The city of LA has been rolling over to the burglar alarm crowd for years, footing the bill to send police out to check on ringing alarms in homes and businesses, alarms that turn out to be false 90 percent of the time. Nine-oh percent.
To everyone who gripes about police response time, listen up -- patrol officers spend about 15% of their time answering these non-emergencies.
Time is big money. Between 2004 and 2008, that cost the city almost $27 million. That's all of us, footing the bill for private security alarms that one way or another get their wires crossed.

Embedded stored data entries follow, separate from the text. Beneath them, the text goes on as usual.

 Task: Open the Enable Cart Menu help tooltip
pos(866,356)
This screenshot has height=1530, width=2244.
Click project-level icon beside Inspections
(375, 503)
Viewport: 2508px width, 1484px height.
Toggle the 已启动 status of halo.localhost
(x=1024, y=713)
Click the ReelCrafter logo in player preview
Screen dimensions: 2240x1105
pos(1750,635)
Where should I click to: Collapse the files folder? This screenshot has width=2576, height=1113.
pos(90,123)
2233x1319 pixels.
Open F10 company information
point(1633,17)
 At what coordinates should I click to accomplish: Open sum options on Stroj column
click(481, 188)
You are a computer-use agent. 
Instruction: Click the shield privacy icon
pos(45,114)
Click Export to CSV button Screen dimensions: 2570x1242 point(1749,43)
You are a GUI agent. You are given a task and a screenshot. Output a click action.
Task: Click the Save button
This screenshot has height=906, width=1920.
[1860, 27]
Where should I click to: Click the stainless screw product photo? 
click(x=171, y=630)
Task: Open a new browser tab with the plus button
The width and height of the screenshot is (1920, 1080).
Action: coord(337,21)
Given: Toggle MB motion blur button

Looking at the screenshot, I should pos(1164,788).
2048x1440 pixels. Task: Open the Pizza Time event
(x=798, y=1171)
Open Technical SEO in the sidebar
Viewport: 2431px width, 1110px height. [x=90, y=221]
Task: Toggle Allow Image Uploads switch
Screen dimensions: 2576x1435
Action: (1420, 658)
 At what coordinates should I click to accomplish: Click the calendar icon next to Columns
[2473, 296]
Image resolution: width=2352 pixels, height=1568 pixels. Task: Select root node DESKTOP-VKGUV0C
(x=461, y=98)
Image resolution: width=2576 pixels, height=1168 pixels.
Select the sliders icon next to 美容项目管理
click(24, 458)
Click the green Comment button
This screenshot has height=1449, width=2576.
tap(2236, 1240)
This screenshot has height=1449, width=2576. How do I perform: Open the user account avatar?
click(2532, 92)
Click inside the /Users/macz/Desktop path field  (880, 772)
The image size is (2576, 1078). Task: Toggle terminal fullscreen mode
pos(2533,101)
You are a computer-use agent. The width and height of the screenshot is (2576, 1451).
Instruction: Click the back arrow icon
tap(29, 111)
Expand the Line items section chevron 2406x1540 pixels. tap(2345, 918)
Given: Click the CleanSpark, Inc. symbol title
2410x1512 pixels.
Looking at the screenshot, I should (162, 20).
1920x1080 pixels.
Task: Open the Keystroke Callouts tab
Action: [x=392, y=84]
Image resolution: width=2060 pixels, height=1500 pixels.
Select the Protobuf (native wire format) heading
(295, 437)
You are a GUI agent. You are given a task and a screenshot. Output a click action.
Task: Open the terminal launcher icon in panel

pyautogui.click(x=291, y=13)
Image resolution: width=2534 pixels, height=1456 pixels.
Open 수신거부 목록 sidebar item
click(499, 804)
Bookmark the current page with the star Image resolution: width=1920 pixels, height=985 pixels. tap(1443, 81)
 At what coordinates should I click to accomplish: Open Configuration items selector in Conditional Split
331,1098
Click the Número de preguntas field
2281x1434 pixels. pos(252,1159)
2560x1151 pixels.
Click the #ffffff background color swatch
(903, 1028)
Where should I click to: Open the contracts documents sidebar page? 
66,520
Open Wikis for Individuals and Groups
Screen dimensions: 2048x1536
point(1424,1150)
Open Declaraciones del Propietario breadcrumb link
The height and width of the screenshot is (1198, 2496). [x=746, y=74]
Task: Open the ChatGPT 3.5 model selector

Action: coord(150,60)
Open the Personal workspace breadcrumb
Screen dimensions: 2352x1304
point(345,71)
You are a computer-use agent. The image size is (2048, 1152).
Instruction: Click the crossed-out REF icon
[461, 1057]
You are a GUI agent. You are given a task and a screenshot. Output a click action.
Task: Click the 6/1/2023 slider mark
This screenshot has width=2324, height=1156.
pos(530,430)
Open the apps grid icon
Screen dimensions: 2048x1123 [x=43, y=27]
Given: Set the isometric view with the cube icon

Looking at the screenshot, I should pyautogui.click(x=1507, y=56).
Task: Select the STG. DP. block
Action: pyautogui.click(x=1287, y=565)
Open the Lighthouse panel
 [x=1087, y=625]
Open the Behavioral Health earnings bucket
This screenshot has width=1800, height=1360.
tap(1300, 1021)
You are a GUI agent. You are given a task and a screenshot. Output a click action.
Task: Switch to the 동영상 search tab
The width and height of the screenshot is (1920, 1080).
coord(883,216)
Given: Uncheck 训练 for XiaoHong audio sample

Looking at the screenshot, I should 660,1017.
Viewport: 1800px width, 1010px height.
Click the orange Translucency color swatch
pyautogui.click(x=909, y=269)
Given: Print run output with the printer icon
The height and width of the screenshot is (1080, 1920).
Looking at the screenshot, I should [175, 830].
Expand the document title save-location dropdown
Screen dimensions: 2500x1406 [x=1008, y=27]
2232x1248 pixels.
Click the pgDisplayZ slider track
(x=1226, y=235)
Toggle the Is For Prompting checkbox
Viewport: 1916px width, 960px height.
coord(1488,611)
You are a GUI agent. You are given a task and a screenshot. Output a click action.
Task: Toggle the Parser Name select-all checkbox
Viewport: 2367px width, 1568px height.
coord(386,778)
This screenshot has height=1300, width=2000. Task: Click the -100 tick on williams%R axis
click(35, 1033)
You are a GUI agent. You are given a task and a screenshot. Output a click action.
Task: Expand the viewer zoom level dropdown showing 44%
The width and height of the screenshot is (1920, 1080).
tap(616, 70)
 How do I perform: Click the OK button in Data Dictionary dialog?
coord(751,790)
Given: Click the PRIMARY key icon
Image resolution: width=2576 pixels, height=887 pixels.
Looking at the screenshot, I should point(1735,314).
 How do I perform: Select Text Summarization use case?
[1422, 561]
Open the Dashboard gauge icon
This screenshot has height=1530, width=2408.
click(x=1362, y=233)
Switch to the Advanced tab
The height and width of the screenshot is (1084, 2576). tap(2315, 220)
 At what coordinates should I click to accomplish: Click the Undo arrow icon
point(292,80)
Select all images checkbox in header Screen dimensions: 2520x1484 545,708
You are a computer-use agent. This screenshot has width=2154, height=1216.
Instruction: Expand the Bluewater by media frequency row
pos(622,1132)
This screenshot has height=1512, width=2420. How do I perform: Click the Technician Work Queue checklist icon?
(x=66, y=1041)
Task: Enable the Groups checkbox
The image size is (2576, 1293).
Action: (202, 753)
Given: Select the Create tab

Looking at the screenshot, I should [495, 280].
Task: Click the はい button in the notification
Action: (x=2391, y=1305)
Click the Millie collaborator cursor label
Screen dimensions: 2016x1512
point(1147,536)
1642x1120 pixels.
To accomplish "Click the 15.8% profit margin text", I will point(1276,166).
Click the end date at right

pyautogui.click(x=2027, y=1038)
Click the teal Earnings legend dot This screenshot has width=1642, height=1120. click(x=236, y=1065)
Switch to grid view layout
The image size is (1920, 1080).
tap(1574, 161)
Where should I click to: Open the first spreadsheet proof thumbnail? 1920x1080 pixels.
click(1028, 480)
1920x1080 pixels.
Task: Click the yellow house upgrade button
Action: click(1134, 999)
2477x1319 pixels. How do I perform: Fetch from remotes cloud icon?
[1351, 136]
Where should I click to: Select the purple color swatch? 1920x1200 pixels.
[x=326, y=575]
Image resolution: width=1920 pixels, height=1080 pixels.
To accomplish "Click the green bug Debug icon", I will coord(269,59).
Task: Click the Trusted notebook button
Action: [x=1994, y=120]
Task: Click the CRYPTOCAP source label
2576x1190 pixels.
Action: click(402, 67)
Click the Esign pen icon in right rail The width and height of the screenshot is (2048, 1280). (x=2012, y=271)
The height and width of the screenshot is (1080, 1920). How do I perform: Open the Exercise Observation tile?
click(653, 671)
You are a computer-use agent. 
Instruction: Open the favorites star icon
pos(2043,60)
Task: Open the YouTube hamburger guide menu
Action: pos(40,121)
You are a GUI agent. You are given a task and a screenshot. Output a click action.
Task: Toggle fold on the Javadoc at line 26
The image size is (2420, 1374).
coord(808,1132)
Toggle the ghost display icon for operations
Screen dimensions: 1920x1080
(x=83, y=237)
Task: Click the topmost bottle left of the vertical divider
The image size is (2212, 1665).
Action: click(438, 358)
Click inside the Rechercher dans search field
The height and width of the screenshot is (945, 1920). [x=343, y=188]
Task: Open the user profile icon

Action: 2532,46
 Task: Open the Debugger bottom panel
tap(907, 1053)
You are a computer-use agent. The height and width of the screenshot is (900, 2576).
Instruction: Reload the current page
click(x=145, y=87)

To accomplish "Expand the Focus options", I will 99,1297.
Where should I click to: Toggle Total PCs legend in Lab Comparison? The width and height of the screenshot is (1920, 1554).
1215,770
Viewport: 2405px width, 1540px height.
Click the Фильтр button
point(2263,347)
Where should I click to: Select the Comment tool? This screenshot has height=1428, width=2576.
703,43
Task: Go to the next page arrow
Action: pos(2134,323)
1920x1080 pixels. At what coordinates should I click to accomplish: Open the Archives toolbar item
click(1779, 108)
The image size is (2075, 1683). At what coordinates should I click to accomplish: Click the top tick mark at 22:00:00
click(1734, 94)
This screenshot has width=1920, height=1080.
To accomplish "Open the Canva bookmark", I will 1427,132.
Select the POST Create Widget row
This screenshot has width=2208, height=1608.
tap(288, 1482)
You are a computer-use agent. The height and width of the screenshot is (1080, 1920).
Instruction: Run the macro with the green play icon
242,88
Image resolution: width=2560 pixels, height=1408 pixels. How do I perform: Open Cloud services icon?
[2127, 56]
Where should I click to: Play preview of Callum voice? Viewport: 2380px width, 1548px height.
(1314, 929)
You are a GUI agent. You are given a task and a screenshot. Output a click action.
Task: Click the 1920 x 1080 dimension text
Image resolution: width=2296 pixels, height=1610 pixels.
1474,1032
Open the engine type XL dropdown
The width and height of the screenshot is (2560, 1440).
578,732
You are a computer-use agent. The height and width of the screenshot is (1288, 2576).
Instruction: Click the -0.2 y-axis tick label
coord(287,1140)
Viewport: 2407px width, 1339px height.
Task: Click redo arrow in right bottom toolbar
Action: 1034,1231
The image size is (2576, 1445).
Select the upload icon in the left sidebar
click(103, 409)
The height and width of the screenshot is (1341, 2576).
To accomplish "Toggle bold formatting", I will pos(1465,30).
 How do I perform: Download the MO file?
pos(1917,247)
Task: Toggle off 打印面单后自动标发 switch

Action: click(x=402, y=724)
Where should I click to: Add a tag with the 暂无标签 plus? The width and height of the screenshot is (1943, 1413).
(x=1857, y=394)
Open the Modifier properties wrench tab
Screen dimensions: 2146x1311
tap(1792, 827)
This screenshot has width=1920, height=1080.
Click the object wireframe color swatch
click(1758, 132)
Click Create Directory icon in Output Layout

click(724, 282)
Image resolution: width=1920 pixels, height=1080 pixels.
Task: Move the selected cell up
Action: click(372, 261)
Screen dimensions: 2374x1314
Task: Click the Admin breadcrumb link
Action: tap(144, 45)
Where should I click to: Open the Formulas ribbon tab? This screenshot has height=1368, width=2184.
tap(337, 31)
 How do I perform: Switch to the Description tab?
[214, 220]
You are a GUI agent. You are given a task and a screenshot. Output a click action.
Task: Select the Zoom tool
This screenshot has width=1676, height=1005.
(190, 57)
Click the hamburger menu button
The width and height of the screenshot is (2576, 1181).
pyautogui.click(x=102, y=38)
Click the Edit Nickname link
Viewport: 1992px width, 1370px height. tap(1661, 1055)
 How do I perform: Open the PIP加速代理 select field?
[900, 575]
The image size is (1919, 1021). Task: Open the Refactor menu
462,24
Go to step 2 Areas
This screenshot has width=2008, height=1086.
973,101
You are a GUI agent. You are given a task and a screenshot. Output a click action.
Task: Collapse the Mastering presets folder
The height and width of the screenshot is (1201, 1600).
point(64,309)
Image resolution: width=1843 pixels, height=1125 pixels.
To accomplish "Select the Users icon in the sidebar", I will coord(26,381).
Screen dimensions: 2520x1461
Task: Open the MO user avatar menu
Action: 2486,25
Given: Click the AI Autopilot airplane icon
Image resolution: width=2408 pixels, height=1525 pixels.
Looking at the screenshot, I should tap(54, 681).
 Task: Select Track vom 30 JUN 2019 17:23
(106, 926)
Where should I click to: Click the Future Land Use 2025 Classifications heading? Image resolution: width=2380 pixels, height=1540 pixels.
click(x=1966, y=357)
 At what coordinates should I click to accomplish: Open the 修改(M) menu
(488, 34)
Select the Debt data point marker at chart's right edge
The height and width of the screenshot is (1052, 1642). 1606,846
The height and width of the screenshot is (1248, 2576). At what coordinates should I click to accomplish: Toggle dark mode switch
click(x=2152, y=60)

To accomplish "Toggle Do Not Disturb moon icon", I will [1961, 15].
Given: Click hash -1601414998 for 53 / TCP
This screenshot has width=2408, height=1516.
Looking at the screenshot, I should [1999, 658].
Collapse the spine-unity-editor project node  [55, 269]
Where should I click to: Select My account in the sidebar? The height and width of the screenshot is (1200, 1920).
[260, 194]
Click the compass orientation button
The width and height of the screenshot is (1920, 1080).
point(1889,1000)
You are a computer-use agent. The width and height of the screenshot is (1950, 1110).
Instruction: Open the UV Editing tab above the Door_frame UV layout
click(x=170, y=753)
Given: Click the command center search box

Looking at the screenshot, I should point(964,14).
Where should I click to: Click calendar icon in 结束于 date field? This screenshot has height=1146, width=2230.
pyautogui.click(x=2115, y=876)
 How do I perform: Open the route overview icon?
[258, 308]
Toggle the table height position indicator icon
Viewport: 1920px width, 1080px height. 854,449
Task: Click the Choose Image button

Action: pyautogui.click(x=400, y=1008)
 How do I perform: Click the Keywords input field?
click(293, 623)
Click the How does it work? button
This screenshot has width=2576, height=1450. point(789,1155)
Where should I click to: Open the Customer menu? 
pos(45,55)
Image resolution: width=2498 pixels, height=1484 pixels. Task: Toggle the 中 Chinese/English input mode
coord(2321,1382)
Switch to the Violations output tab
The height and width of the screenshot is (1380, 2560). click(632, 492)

Last year, the city managed to collect only $8 million in false-alarm fines, evidently because so few alarms have permits, and for some reason that makes it hard for the city to bill them. [It sounds so muddle-headed. The LAPD responded to a false alarm. They know where the alarm is. It's all there in the report. So why is it hard to hunt down the owners and make them pay up? The city should be able to get more money out of people whose alarms aren't legal, but that's the city for you in a nutshell.]
Now, at last, City Council member Wendy Greuel wants to take a nibble -- not a big bite, not quite yet -- out of that time-wasting and money-wasting exercise. If this measure gets through the City Council, it'll be up to alarm companies to make sure every home and business that installs an alarm also gets a permit and pays the $31 permit fee.
I divine that this means the city will now be able to go after the false alarms more aggressively, and fine people when the LAPD shows up for nothing. The fines start at $115 per call and $50 more for every additional call. If there's no permit for the alarm, the fine goes up by $100 increments.
Four years ago, the city began requiring permits for the alarms, and let people get two ''freebies'' a year -- two false alarms, no harm, no foul. If the alarm rings a third time, someone has to verify that there's a real emergency, or no black-and-white rolls out to respond.
I'd prefer something meatier in the way of enforcement, but at this point, if the city can just recoup wasted millions, it'd be one fine start.
Until the city puts some teeth in its false-alarm program, how about a better solution with some real teeth?
All you people with alarms -- get dogs instead. There are hundreds upon hundreds in the city's shelters in desperate need of homes. Dogs are smarter than electronic alarms, a lot cuter, admirably territorial about their homes and yards, and pretty sound judges of character:
Christine Todd Whitman is the former New Jersey governor and EPA administrator who quit after butting heads with Vice President Dick Cheney. Her dog Coors was the mother of President George Bush's dog Barney. Whitman told me on KPCC radio today, "I figured it was a telling sign right at the beginning: the Vice President never liked Barney.'' And maybe vice versa.